Dataset excerpts

● ● ● ● ● ● ●

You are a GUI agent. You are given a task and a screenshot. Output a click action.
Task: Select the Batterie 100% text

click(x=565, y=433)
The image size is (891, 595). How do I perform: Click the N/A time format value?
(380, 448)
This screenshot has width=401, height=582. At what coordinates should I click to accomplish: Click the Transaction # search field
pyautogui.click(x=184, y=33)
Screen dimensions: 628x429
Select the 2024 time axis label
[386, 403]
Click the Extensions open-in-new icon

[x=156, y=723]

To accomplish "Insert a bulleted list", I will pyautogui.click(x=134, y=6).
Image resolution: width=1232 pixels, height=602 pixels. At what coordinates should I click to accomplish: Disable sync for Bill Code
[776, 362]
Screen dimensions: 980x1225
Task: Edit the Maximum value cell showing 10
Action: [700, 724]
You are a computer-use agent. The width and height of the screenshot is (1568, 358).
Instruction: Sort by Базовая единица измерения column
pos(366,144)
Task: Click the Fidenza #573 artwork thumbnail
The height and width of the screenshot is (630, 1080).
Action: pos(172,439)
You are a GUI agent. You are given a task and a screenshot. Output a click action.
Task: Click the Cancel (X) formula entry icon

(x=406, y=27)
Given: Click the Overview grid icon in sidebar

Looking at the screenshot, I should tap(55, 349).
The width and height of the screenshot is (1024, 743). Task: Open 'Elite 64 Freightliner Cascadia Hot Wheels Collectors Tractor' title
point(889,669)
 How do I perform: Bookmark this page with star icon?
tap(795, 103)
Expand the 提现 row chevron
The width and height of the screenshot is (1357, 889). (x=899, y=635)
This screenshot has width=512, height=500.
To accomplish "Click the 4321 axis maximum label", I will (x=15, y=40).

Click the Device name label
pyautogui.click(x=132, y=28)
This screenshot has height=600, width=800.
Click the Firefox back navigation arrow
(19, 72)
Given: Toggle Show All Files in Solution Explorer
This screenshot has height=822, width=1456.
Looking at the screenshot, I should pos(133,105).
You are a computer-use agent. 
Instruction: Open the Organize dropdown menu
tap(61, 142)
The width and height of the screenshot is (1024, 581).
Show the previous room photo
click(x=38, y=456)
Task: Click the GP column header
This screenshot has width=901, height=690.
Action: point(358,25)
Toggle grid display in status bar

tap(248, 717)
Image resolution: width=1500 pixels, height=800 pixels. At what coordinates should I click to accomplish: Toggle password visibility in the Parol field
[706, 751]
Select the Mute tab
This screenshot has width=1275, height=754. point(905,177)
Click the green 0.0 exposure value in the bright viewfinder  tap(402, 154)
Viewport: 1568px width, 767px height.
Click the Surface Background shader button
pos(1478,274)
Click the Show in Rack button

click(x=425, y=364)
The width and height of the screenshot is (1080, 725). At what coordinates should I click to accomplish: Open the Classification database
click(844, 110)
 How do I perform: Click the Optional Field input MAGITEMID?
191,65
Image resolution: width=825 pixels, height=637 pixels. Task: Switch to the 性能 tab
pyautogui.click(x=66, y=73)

● ● ● ● ● ● ●

» **Task description**: Take the lines above and retype all of them exactly.

» **Your response**:
You are a GUI agent. You are given a task and a screenshot. Output a click action.
Task: Select the Batterie 100% text

click(x=565, y=433)
The image size is (891, 595). How do I perform: Click the N/A time format value?
(380, 448)
This screenshot has width=401, height=582. At what coordinates should I click to accomplish: Click the Transaction # search field
pyautogui.click(x=184, y=33)
Screen dimensions: 628x429
Select the 2024 time axis label
[386, 403]
Click the Extensions open-in-new icon

[x=156, y=723]

To accomplish "Insert a bulleted list", I will pyautogui.click(x=134, y=6).
Image resolution: width=1232 pixels, height=602 pixels. At what coordinates should I click to accomplish: Disable sync for Bill Code
[776, 362]
Screen dimensions: 980x1225
Task: Edit the Maximum value cell showing 10
Action: [700, 724]
You are a computer-use agent. The width and height of the screenshot is (1568, 358).
Instruction: Sort by Базовая единица измерения column
pos(366,144)
Task: Click the Fidenza #573 artwork thumbnail
The height and width of the screenshot is (630, 1080).
Action: pos(172,439)
You are a GUI agent. You are given a task and a screenshot. Output a click action.
Task: Click the Cancel (X) formula entry icon

(x=406, y=27)
Given: Click the Overview grid icon in sidebar

Looking at the screenshot, I should tap(55, 349).
The width and height of the screenshot is (1024, 743). Task: Open 'Elite 64 Freightliner Cascadia Hot Wheels Collectors Tractor' title
point(889,669)
 How do I perform: Bookmark this page with star icon?
tap(795, 103)
Expand the 提现 row chevron
The width and height of the screenshot is (1357, 889). (x=899, y=635)
This screenshot has width=512, height=500.
To accomplish "Click the 4321 axis maximum label", I will (x=15, y=40).

Click the Device name label
pyautogui.click(x=132, y=28)
This screenshot has height=600, width=800.
Click the Firefox back navigation arrow
(19, 72)
Given: Toggle Show All Files in Solution Explorer
This screenshot has height=822, width=1456.
Looking at the screenshot, I should pos(133,105).
You are a computer-use agent. 
Instruction: Open the Organize dropdown menu
tap(61, 142)
The width and height of the screenshot is (1024, 581).
Show the previous room photo
click(x=38, y=456)
Task: Click the GP column header
This screenshot has width=901, height=690.
Action: point(358,25)
Toggle grid display in status bar

tap(248, 717)
Image resolution: width=1500 pixels, height=800 pixels. At what coordinates should I click to accomplish: Toggle password visibility in the Parol field
[706, 751]
Select the Mute tab
This screenshot has width=1275, height=754. point(905,177)
Click the green 0.0 exposure value in the bright viewfinder  tap(402, 154)
Viewport: 1568px width, 767px height.
Click the Surface Background shader button
pos(1478,274)
Click the Show in Rack button

click(x=425, y=364)
The width and height of the screenshot is (1080, 725). At what coordinates should I click to accomplish: Open the Classification database
click(844, 110)
 How do I perform: Click the Optional Field input MAGITEMID?
191,65
Image resolution: width=825 pixels, height=637 pixels. Task: Switch to the 性能 tab
pyautogui.click(x=66, y=73)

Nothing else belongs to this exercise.